Klägerin ist eine heute 60-jährige Sozialpädagogin aus Bremen, Frau B. Vor zehn Jahren hatte sie eine Beziehung mit einem alkoholkranken Mann, die aber nach wenigen Monaten in die Brüche ging. Der Mann hat das allerdings nie akzeptiert.

Das Stalking begann mit regelmäßigen Telefonanrufen und SMS-Kurznachrichten. Mal erklärte er, sich rächen zu wollen: "Du hast mich fallen gelassen." Mal wollte er sich versöhnen: "Du hast Zeit bis morgen, mit mir zu reden." Regelmäßig schickte er mit fingierten Notrufen Polizei, Feuerwehr und Notarzt zu Frau B. Auch Taxen, Pizzalieferungen, Schlüsseldienste und Bestattungsunternehmen orderte er an die Adresse der Frau.

Am schlimmsten aber waren die permanenten Drohungen.

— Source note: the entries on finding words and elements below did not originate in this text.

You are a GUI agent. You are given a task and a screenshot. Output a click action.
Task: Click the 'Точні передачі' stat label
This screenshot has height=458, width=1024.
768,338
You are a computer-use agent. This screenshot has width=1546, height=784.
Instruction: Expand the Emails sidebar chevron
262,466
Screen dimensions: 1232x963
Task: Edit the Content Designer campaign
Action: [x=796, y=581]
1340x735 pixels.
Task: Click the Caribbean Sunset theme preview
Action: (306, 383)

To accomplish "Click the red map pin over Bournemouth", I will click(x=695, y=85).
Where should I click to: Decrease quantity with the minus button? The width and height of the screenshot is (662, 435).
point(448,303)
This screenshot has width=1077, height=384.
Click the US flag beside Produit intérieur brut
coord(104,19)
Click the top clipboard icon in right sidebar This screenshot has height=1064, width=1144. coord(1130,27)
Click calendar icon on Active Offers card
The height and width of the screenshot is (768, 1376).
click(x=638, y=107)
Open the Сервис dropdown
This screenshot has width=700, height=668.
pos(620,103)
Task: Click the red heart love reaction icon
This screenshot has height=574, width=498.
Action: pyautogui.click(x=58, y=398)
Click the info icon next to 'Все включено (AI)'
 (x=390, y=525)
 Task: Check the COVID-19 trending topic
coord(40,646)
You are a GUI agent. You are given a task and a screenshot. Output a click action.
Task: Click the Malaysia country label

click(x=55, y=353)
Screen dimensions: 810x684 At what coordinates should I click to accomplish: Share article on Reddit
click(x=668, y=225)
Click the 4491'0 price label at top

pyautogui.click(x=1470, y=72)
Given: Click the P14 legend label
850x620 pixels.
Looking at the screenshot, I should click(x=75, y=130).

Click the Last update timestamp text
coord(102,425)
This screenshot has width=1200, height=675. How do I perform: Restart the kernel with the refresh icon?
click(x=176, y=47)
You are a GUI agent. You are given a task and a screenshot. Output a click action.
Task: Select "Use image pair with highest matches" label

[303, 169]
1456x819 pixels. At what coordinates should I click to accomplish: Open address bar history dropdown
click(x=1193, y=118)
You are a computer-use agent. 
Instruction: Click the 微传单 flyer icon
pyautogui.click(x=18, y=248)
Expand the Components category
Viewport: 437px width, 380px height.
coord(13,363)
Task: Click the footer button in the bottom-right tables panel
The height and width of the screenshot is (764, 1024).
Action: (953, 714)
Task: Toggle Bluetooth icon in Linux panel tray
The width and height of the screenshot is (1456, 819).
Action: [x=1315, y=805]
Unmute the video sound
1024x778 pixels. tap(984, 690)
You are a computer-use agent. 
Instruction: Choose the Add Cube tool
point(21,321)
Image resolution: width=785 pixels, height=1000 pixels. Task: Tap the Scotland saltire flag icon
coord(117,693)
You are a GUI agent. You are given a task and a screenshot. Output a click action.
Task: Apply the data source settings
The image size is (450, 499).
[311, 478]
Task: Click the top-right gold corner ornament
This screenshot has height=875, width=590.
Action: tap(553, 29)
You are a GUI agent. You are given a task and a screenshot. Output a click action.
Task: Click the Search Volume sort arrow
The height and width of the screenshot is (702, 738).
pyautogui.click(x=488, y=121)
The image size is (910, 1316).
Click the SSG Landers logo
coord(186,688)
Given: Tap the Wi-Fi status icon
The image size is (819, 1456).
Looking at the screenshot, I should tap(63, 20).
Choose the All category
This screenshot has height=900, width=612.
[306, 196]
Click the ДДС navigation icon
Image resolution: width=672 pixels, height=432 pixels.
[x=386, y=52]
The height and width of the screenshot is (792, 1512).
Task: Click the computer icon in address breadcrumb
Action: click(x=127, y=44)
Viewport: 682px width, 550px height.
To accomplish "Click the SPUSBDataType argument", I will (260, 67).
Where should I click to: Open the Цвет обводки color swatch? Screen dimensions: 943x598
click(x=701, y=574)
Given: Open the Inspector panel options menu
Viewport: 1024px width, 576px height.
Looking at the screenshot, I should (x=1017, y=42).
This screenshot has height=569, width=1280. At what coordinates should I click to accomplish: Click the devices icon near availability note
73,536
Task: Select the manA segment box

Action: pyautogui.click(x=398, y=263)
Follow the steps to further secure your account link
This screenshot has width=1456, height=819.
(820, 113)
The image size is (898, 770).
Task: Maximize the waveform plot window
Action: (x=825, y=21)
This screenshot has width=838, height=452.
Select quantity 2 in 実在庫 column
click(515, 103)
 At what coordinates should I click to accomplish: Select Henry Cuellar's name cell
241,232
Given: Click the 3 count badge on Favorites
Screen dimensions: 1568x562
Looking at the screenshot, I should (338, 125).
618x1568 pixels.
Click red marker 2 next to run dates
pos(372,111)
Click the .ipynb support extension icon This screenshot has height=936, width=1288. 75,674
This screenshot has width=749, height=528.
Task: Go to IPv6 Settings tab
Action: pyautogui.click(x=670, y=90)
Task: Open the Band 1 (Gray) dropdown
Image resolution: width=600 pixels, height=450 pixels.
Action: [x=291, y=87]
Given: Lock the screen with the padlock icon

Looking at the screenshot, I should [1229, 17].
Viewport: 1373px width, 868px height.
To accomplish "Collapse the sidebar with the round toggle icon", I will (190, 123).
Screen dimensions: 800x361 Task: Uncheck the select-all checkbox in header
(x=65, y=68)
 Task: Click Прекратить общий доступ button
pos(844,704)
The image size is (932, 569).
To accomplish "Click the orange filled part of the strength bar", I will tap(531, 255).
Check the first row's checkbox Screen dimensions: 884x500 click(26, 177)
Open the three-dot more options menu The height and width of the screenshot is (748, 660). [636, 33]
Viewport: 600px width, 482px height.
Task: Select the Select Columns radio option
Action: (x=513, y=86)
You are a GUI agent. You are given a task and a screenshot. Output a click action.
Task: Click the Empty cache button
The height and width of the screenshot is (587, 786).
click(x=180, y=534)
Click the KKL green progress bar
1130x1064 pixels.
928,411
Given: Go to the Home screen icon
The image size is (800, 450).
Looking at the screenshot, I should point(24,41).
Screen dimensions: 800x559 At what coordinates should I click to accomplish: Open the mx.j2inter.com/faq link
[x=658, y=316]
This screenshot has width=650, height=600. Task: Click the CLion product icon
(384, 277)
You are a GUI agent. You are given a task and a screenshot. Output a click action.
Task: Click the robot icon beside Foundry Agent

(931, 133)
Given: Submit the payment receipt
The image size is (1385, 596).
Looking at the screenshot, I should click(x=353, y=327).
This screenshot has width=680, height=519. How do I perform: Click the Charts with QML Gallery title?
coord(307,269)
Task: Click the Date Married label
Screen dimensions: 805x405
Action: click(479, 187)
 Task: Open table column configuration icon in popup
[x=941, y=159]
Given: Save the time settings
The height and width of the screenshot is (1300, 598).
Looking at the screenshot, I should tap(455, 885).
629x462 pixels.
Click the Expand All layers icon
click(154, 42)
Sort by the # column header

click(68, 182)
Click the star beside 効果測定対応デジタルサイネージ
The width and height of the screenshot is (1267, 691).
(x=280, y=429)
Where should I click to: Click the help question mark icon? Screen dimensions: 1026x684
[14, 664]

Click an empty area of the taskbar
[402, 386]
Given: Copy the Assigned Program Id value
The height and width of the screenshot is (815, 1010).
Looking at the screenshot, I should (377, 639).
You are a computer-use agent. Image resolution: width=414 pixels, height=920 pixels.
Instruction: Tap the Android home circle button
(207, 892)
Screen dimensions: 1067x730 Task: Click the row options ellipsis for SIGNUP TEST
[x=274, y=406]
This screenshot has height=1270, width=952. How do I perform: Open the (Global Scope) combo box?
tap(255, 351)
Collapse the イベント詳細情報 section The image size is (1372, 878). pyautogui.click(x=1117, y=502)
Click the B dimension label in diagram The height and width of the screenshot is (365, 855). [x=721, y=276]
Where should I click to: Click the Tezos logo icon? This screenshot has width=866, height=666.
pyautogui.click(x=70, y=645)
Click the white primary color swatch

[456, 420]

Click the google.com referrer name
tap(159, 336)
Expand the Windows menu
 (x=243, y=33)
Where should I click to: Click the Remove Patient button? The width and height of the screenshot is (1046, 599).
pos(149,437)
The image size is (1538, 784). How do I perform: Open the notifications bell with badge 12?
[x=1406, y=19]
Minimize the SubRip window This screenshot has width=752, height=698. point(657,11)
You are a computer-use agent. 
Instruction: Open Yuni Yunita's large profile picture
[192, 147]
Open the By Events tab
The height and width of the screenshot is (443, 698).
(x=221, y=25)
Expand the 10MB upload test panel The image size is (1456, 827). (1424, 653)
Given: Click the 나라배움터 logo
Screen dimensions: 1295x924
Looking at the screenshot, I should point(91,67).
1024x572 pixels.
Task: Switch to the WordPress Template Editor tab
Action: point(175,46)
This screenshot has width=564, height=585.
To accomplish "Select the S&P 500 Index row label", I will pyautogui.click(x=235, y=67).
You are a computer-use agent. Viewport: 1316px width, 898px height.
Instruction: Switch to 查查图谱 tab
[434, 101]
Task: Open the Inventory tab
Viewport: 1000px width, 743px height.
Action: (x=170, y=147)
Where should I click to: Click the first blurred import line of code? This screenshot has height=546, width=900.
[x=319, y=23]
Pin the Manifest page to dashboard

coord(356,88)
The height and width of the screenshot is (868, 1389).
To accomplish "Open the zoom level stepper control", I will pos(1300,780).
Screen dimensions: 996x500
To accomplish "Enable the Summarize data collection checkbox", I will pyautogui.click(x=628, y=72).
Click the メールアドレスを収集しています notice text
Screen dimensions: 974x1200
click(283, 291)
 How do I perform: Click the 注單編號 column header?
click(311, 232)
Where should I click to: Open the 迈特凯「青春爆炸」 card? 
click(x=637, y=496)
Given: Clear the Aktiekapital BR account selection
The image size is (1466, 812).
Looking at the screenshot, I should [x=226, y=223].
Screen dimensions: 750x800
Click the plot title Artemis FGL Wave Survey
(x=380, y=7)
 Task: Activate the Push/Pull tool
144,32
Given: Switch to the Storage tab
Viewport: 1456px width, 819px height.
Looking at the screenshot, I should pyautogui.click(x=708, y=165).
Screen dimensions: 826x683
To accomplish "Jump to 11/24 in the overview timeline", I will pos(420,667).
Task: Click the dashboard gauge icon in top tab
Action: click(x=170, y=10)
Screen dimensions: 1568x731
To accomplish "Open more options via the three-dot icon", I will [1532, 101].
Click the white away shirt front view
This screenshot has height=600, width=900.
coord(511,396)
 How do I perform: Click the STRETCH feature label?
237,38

Am Arbeitsplatz von Frau B., einem Behindertenheim, rief er an und teilte mit, dass "eine Bombe hochgehen werde", wenn die Frau wieder ins Haus komme. Der damals 81-jährigen Mutter von Frau B. drohte er, dass ihre Tochter in wenigen Minuten tot sein werde. Frau B. wiederum teilte er mit, dass ihre erwachsenen Kinder "in vier Wochen" tot sein würden, er habe "Beziehungen". Außerdem erklärte er düster: "Du bekommst ab dem 2. 8. deine Ruhe, aber anders, als du denkst."

Sie wechselte die Wohnung, er fand sie

Durch seine Hartnäckigkeit bekamen die Drohungen etwas sehr Reales. Der Mann passte die Frau vor ihrem Hauseingang ab, folgte ihr auf der Straße, redete permanent auf sie ein, folgte ihr auch im Bus und in Geschäfte. Immer wieder klingelte er an der Haustür oder begegnete ihr wie zufällig auf der Straße. Sie wechselte die Wohnung - er fand die neue Adresse heraus. Sie änderte die Telefonnummer - er rief wieder an. Der Stalker war nicht abzuschütteln. Vier lange Jahre.

Die Polizei kam zwar, wenn Frau B. sie rief. Die Beamten bereinigten auch die unmittelbare Situation, doch der Mann kam immer wieder. Per Gericht wurde ihm verboten, sich der Frau erneut zu nähern oder sie anderweitig zu belästigen. Doch er ignorierte das Verbot.

Schließlich kam es im Dezember 2004 zu einer Verhandlung vor dem Strafgericht. Der Mann wurde zu einem Jahr Haft auf Bewährung verurteilt. Doch der Terror hörte nicht auf. Nun wurde er tatsächlich wegen Verstoßes gegen das Gewaltschutzgesetz acht Monate lang inhaftiert. Endlich hatte Frau B. Ruhe.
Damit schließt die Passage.